### [TASK MATERIAL]
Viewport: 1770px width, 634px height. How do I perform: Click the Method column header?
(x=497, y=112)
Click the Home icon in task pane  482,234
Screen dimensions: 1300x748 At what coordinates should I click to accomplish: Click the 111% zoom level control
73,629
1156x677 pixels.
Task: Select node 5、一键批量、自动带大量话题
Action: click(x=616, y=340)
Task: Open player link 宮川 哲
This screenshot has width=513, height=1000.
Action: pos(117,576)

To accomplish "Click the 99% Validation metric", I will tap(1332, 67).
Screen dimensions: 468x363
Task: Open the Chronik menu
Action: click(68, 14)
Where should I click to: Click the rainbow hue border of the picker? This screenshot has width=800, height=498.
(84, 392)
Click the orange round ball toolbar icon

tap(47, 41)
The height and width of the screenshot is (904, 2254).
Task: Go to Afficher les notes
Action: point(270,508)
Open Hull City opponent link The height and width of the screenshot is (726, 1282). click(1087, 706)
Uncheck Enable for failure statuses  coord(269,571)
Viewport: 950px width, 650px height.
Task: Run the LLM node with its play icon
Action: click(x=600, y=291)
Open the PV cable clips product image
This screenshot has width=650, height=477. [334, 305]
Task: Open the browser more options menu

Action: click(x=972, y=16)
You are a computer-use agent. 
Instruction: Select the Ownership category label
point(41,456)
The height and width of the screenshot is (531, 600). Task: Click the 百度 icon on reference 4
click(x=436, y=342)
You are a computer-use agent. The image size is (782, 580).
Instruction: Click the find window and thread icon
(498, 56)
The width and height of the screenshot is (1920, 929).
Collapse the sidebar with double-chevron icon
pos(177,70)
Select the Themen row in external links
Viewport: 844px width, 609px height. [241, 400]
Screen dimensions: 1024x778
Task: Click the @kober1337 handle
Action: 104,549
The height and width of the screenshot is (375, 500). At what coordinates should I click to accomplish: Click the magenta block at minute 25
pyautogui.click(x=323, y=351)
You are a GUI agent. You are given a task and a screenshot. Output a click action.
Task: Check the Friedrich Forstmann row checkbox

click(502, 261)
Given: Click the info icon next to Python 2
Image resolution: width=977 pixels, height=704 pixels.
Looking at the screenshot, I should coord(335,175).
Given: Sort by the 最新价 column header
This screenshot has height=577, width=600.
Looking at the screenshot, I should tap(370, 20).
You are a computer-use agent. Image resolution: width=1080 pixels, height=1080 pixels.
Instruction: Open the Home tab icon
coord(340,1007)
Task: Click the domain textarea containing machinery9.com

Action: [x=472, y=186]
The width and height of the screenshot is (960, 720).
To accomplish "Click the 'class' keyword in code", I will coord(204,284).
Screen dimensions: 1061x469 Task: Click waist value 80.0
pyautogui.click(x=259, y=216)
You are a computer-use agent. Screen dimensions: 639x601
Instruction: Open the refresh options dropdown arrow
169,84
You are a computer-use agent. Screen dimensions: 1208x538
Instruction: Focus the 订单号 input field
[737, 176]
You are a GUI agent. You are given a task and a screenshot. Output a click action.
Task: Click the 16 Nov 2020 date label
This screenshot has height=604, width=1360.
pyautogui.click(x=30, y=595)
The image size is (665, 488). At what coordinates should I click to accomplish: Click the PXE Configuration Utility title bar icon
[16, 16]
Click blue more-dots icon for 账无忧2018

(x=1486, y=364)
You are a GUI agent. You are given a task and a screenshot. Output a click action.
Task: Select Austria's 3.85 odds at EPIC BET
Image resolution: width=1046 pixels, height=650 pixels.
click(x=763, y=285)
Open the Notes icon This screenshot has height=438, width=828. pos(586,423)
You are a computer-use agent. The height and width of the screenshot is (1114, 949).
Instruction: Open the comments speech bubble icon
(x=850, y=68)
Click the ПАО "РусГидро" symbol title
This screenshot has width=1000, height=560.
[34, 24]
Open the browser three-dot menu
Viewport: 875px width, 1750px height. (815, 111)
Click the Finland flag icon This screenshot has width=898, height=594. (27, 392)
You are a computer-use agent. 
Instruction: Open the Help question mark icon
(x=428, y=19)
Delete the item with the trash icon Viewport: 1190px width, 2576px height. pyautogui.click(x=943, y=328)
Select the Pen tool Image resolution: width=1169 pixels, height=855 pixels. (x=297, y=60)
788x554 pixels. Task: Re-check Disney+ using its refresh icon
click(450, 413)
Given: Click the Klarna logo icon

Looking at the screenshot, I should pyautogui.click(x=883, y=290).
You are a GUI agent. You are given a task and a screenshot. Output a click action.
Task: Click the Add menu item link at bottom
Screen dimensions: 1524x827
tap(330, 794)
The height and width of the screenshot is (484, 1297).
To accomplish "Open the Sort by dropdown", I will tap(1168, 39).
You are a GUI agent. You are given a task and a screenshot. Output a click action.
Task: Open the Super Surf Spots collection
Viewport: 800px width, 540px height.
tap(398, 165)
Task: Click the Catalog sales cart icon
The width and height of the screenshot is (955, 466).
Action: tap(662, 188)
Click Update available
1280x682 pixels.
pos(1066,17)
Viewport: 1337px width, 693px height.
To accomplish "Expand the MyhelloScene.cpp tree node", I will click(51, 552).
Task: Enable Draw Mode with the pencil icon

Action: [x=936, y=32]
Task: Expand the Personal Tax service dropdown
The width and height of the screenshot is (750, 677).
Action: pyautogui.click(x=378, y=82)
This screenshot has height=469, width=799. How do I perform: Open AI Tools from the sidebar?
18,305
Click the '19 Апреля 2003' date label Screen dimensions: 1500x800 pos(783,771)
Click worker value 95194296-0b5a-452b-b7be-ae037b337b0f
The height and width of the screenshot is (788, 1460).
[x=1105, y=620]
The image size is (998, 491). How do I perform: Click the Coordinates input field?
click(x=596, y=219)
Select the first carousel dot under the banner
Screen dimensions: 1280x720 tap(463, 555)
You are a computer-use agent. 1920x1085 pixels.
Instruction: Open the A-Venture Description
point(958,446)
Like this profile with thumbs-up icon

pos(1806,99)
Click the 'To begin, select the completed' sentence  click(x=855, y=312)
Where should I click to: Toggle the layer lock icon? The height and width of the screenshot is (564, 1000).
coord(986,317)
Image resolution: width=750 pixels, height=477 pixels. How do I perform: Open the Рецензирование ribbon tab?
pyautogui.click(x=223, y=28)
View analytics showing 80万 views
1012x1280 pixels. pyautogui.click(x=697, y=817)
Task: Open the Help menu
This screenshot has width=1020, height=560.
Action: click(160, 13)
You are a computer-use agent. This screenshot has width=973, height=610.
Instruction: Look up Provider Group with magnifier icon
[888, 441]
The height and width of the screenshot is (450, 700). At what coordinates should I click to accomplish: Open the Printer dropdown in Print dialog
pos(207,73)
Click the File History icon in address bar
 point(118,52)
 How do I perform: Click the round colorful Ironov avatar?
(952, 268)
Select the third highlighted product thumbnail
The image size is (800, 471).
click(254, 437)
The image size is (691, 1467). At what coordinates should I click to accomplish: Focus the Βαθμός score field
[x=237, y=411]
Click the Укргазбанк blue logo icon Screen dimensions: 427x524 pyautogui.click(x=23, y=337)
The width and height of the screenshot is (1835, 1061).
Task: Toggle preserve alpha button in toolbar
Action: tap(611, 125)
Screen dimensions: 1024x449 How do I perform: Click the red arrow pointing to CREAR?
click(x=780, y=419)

### [REQUIRED WORK]
Look through the data above. Find each line with the string "computer" and copy it.

### [SOLUTION TO THIS TASK]
You are a computer-use agent. 
You are a computer-use agent. The image size is (782, 580).
You are a computer-use agent. Image resolution: width=1080 pixels, height=1080 pixels.
You are a computer-use agent. Screen dimensions: 639x601
You are a computer-use agent. Screen dimensions: 1208x538
You are a computer-use agent. The height and width of the screenshot is (1114, 949).
You are a computer-use agent. 
You are a computer-use agent. 1920x1085 pixels.
You are a computer-use agent. This screenshot has width=973, height=610.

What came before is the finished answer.